Neurological systems become extremely hyperactive during untreated alcohol withdrawal. This excitatory state is a physiologic rebound that occurs after the depressant effects of the alcohol are removed. Alcohol causes a suppression of excitatory neurotransmitters, such as glutamate, and enhances the activity of inhibitory neurotransmitters such as GABA. Overtime, a new homeostatic state is achieved as a new paradigm of molecular and cellular activity is locked in place by the chronic exposure and activity of the alcohol. The brain and the body make the necessary cellular and molecular “adjustments” to adapt and tolerate the presence of an abnormally high blood alcohol concentration. The diverse effects that alcohol has on the brain and body causes changes in levels of receptors, enzymes, neurotransmitters, and various other proteins that leads to changes in synaptic (electrical) activity. Many of these changes are an effort to “counter” the sedating and depressant effects of the alcohol. Thus, in order for the individual to remain functional in the face of a high blood alcohol content, molecular and cellular systems that promote alertness, reflexes, heart rate, blood pressure, attention, respiratory rate, and others, must be increased in equal measure. Like a seesaw trying to maintain balance, if alcohol adds weight to one side, additional force must be applied to the opposite side. However, if and when the blood alcohol drops, it’s suppressive effects are withdrawn, leaving the overly enhanced excitatory systems to unleash a flood of excitatory neurotransmitters and cause the typical symptoms of alcohol withdrawal (elevated blood pressure, increased heart rate, agitation, hyper-alertness, sweats, tremors, anxiety, and in some cases, seizures and delirium.

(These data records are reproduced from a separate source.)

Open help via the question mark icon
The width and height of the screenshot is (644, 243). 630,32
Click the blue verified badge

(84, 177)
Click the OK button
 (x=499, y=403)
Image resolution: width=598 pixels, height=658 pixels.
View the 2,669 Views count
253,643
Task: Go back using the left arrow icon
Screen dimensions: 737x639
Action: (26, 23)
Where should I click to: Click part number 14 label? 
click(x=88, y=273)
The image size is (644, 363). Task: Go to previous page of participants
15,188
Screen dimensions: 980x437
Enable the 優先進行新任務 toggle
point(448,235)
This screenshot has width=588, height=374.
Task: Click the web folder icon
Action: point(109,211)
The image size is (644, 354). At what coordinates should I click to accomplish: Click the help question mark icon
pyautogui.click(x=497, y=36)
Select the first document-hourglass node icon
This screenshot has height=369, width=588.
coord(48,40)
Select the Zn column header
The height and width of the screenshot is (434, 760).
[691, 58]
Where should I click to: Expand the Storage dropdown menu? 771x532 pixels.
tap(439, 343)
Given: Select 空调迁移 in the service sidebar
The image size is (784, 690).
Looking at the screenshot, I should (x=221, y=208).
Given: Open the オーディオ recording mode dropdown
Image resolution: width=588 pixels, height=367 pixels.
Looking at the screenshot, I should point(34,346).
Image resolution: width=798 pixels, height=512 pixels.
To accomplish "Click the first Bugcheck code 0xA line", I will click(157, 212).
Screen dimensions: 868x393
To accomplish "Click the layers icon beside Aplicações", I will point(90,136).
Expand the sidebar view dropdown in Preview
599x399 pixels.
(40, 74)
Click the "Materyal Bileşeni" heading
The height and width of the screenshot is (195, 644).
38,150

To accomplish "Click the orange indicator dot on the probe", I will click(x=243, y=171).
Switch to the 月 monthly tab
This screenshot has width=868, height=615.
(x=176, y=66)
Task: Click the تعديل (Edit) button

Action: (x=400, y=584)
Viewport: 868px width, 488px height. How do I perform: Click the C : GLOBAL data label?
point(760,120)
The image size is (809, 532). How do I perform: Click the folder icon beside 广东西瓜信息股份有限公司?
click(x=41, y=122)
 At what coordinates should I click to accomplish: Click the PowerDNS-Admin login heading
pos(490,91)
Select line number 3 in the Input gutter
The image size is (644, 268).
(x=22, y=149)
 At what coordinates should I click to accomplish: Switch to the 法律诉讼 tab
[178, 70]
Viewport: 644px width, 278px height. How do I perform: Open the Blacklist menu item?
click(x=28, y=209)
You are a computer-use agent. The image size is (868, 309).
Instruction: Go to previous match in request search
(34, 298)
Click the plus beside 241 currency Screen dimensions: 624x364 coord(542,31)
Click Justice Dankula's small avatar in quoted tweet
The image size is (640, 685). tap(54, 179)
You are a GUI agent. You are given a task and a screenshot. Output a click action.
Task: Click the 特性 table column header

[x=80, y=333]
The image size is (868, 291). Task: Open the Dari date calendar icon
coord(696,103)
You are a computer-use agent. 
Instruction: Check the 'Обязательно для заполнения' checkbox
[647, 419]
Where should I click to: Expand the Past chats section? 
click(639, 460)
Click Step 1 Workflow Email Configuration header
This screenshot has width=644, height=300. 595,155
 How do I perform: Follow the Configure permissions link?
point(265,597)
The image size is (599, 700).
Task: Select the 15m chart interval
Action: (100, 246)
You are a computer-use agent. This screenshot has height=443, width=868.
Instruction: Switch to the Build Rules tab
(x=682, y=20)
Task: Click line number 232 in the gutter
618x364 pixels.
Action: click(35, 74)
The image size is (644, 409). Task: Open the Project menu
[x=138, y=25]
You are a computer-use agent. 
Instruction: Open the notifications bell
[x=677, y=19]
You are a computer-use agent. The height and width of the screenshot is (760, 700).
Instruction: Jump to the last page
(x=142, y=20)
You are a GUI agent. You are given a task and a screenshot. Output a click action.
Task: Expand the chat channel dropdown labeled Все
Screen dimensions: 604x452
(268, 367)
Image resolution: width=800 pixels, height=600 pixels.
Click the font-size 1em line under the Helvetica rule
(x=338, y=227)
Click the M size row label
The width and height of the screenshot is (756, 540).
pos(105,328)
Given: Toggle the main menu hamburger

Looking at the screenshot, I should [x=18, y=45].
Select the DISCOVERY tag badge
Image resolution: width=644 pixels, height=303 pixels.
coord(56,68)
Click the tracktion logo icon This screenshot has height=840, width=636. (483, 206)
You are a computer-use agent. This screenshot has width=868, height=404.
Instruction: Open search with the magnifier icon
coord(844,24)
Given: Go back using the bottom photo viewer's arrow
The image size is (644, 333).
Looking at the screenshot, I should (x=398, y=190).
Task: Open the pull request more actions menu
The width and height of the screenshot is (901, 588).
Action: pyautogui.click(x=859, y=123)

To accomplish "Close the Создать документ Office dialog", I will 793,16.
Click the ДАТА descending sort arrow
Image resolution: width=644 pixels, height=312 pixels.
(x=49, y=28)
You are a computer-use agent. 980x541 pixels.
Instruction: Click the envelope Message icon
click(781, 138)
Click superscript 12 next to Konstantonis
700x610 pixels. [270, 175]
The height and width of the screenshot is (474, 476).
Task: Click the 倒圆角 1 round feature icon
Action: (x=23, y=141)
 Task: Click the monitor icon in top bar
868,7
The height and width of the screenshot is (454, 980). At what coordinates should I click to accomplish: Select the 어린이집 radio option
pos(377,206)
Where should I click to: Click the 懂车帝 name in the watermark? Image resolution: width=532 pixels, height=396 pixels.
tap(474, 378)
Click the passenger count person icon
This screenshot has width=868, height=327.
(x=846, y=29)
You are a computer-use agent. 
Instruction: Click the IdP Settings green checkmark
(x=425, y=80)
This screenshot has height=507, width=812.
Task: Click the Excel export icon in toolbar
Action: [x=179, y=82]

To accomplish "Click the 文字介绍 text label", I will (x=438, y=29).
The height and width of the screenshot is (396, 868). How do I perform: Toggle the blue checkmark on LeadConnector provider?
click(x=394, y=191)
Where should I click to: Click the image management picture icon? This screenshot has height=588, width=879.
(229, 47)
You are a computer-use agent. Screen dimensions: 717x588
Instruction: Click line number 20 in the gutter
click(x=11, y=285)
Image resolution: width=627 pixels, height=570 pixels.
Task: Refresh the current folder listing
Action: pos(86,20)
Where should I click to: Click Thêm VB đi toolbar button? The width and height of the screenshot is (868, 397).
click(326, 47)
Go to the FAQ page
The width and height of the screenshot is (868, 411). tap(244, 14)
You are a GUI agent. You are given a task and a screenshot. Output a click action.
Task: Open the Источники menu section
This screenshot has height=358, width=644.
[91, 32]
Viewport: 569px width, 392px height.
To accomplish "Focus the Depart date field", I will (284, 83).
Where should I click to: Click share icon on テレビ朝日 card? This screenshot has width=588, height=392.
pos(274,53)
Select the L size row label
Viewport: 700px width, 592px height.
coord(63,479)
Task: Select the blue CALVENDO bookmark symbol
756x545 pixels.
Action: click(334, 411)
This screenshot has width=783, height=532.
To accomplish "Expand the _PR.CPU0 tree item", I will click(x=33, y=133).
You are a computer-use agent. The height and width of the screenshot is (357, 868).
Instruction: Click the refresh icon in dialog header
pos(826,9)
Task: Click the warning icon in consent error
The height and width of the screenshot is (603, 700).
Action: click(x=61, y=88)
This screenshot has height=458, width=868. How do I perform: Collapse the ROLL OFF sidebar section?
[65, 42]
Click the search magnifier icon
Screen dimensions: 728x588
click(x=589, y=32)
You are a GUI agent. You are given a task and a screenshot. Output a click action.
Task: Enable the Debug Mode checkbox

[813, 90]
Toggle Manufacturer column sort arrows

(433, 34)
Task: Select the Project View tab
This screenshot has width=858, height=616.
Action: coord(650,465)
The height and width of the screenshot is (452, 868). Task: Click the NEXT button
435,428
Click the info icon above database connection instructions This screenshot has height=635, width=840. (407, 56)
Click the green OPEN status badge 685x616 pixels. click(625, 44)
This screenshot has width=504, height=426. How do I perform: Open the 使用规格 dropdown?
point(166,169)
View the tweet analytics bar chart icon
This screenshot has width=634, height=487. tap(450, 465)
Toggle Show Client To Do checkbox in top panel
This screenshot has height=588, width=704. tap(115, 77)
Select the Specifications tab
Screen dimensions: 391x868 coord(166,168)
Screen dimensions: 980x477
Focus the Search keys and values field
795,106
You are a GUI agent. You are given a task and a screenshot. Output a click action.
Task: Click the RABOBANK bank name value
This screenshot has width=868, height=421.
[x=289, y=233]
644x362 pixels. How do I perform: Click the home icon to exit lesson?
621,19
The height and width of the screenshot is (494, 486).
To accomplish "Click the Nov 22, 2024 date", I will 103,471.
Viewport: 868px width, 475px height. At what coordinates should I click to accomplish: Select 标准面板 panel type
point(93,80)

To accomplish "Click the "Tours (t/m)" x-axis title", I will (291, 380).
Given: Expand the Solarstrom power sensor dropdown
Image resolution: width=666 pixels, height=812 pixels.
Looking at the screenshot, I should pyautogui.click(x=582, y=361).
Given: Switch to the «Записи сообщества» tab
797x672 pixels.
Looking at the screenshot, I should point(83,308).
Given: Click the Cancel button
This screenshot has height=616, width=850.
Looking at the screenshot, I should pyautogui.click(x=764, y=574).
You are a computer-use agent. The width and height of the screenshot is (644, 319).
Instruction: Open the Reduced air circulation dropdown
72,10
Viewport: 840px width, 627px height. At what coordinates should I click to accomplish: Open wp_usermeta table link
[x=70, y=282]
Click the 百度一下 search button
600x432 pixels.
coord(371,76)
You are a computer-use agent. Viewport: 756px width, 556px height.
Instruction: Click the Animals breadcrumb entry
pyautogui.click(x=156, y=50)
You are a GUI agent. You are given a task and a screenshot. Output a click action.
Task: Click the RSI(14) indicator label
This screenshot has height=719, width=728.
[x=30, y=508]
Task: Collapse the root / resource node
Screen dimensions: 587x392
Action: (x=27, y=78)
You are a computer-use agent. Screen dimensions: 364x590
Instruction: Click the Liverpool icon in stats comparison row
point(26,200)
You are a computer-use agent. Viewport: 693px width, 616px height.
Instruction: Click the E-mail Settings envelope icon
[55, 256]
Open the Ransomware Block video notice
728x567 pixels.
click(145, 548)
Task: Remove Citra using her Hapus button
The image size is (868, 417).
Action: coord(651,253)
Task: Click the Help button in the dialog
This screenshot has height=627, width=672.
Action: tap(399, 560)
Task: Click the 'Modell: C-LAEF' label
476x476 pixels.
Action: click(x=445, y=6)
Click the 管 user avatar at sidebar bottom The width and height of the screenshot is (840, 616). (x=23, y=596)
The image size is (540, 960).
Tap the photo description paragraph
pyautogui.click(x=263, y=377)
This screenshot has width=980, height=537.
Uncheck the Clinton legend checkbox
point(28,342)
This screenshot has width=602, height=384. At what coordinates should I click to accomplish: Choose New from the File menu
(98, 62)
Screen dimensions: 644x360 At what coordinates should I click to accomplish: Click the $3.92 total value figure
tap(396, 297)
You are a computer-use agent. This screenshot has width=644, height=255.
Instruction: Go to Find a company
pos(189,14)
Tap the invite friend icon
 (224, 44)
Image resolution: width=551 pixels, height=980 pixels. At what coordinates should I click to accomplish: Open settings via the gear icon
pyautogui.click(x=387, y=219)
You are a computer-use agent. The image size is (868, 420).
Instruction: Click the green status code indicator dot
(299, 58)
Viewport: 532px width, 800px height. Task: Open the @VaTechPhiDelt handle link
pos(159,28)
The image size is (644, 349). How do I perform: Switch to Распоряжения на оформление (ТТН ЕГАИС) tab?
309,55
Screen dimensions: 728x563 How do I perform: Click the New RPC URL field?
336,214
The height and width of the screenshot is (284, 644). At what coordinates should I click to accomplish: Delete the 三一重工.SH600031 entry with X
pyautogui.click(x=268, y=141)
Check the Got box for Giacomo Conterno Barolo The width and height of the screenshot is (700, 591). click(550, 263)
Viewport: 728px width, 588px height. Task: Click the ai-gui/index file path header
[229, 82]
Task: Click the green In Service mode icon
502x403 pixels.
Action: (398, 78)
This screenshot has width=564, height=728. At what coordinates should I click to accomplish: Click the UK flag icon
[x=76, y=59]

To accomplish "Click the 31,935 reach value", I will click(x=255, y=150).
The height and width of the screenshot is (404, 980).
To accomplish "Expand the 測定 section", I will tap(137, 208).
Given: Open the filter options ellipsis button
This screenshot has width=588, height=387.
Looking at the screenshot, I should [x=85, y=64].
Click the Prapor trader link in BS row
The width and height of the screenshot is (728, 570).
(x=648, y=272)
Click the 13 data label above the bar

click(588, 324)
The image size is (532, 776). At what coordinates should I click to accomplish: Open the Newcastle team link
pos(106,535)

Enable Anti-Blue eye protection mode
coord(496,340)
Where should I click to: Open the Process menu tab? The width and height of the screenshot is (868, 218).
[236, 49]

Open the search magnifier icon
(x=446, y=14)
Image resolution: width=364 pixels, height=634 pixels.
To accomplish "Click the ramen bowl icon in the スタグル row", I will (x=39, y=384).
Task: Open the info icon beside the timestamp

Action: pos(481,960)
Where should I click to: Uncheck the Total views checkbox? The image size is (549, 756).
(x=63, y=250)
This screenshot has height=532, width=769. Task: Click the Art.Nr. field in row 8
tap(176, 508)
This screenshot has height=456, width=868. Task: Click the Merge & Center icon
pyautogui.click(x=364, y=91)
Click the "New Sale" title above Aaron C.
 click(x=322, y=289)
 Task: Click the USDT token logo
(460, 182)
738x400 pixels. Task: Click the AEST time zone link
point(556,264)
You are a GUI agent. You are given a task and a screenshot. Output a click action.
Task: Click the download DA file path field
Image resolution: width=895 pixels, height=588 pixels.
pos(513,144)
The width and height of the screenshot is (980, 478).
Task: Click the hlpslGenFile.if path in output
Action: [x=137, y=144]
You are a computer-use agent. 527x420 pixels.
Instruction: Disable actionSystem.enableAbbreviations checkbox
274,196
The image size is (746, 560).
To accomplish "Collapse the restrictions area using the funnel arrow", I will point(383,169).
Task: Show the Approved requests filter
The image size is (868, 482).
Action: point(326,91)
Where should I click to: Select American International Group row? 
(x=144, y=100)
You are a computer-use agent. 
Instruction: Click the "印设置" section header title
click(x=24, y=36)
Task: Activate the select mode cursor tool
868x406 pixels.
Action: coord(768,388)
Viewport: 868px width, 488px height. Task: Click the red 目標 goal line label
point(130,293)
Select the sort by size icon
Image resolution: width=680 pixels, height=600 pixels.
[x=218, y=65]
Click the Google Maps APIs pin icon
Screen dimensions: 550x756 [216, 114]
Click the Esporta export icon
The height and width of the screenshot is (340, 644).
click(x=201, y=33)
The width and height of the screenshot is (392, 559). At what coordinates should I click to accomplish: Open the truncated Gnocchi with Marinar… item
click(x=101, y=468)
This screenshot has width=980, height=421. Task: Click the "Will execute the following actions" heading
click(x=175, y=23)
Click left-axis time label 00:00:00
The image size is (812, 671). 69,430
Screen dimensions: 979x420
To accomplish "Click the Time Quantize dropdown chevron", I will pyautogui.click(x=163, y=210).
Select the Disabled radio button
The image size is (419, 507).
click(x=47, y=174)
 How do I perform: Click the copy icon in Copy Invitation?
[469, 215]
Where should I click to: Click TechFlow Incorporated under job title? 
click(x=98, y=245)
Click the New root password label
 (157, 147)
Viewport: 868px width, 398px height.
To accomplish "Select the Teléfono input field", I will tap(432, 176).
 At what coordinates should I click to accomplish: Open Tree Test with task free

Experiencing untreated alcohol withdrawal symptoms is not only distressing and life-threatening, but evidence suggests that the extreme physiological reactions are potentially damaging to the nervous system. One theory posits that high glutamate and N-Methyl-D-Aspartate receptor (NMDA) activity causes cellular injury by increasing intra-cellular calcium levels and creating reactive oxygen species.  Vulnerable areas include the cerebral cortex, hippocampus, and cerebellum.
Electromagnetic (EEG, MEG, MRI, fMRI) and hemo-dynamic (PET, SPECT) scans are the most common ways that anatomical, functional, and biochemical changes due to alcohol abuse are measured. Electromagnetic imaging allows for “real-time” measurements of brain function including changes to a “stimulus” or intervention while the subject is being scanned. These scans are especially helpful in identifying changes in brain function over time. Hemo-dynamic scans are most helpful in measuring chemical activity (oxygen consumption) or blood flow changes in various brain structures. Positron emission tomography (PET) and single photon emission computed tomography (SPECT) often use a radioactively labelled molecule such as glucose to track the changes in cellular activity. Various PET and SPECT scan studies have confirmed prior studies that have found a decrease in metabolism in the area of the brain that helps control impulses called the prefrontal cortex in alcoholics. MRI and fMRI can also be used to measure functional changes in specific brain regions. An MRI study examining the effects of binge drinking found that, after three years of binging, MRI scans could detect loss of frontal lobe white matter and lower neural integrity. One technique called diffusion tensor imaging (DTI) can actually measure the orientation and integrity of specific neuronal pathways to detect damage. One study demonstrated disruption of the microstructure of nerve fibers after heavy alcohol use.
Alcohol is a neurotoxin that can, in high doses and frequency, cause brain damage. Various studies have demonstrated that alcohol impacts neurological function, structure, and biochemistry.